See Antiquities, xxix. p. 173 (plan).

RCAHMS 1915, visited 18th August 1908.

OS Map: Ber., v. NE. and vi. NW.

Field Visit (5 August 1950)

This site was included within the RCAHMS Marginal Land Survey (1950-1962), an unpublished rescue project. Site descriptions, organised by county, are available to view online - see the searchable PDF in 'Digital Items'. These vary from short notes, to lengthy and full descriptions. Contemporary plane-table surveys and inked drawings, where available, can be viewed online in most cases - see 'Digital Images'. The original typecripts, notebooks and drawings can also be viewed in the RCAHMS search room.

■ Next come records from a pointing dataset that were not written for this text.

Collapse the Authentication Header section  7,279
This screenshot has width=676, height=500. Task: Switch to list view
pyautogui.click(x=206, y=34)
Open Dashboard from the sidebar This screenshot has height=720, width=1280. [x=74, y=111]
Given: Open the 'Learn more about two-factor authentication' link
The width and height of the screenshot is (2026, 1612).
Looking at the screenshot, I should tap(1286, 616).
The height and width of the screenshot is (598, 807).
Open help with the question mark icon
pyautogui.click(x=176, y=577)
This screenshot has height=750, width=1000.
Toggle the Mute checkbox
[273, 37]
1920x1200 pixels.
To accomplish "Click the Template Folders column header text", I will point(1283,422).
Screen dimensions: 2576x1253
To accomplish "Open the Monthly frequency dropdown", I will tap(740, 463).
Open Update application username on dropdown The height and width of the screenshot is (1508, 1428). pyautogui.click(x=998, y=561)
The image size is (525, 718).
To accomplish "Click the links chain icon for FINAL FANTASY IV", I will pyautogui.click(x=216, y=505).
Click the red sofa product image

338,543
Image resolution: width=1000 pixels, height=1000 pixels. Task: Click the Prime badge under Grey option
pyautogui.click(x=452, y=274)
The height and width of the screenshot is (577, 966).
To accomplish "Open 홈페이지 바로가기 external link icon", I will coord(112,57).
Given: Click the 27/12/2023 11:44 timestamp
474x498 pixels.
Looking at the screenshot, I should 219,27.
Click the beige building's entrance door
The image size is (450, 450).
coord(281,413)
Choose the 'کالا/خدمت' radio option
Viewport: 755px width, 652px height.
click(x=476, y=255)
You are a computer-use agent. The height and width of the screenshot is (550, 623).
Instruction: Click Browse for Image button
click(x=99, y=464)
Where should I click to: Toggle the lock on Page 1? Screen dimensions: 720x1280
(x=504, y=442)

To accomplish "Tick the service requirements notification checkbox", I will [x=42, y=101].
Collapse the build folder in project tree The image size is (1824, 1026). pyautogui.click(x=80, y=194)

Information from RCAHMS (GFG) 19 July 2013.

Note (11 February 2016 - 30 May 2016)

This fort is situated on a rocky hillock overlooking the E tip of Coldingham Loch. The defences comprise two elements, namely an inner wall, which forms a complete circuit, and an outer pair of ramparts with a medial ditch backing onto the rugged NW flank of the hillock, and though the sequence cannot be demonstrated stratigraphically, it is likely that the inner enclosure has been inserted into an earlier fort. The inner rampart of the latter follows the shoulder of the hillock, forming a scarp that falls away up to 2.5m into the bottom of the ditch, and encloses a D-shaped area measuring 65m from ENE to WSW parallel to the chord on the NW by about 50m transversely (0.28ha). On the W, where the counterscarp rampart is also best preserved, the NW end of the ditch has not been cut through the rock outcrops, but the entrance was more probably on the SE. Here the ramparts appear to return and unite around the terminals of the ditch, though this feature is possibly the result of later demolition to create access into the later settlement overlying the ramparts and there is another possible gap on the S. The wall of the inner enclosure, reduced to a bank of rubble between 3.1m and 6.5 m in thickness and up to 0.7m in height, encloses an area measuring 49m from ENE to WSW by 36m transversely (0.15ha),and it too was probably entered from the SE, though this side has been mutilated by an overlying settlement of stone-founded round-houses. Although no stratigraphic sequence can be observed between the inner enclosure and the ramparts of the fort, the inner wall is not only set well back from the shoulder of the hillock, but the space between it and the inner rampart of the outer defences varies from about 6m on the SW to 12m on the SE, features that strongly suggest they were not conceived as a single scheme. The later settlement comprises at least six stone-founded round-houses, the largest some 6.9m in diameter, which have mainly been inserted into the space between the inner enclosure and the outer ramparts and evidently overly both; a platform and four other scoops dug into the rubble of the ramparts on the SE are possibly other structures but may be no more than small quarry pits.

Information from An Atlas of Hillforts of Great Britain and Ireland – 30 May 2016. Atlas of Hillforts SC4096

Sbc Note

Visibility: This is an upstanding earthwork or monument.